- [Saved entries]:
━━━━━━━━━━━━━━━━━━━━━━━━━━━━━━

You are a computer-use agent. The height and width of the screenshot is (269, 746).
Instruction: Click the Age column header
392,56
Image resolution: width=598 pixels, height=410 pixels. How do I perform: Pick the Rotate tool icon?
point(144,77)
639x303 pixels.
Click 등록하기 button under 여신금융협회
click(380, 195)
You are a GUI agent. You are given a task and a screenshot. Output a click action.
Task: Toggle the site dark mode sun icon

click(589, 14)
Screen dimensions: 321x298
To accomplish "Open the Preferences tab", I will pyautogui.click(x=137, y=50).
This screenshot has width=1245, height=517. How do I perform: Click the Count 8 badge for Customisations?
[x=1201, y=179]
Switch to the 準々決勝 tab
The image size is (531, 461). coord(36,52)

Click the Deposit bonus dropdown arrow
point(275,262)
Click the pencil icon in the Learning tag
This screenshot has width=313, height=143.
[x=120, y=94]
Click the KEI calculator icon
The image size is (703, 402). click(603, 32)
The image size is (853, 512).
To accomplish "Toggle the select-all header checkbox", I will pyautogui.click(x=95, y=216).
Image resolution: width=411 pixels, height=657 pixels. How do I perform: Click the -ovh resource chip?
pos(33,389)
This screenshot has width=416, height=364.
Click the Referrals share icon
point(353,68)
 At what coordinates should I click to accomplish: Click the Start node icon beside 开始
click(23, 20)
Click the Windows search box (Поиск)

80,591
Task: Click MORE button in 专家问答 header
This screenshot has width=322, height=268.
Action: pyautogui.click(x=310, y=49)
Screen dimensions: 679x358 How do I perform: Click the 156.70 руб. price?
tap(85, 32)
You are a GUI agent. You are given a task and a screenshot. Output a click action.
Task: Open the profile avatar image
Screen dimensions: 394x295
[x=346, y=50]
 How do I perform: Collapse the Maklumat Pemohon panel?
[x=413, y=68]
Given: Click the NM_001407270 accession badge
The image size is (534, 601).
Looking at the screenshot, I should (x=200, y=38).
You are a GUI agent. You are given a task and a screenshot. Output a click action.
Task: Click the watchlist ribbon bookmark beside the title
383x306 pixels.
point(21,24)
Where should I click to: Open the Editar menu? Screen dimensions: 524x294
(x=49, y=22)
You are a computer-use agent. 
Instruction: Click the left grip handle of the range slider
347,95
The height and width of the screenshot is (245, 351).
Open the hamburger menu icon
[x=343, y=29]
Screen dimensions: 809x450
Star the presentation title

━━━━━━━━━━━━━━━━━━━━━━━━━━━━━━

- [Goal of the exercise]: Which lines above hold the string "title"? Copy every one of them.

- [Answer space]:
Task: Click the watchlist ribbon bookmark beside the title
Star the presentation title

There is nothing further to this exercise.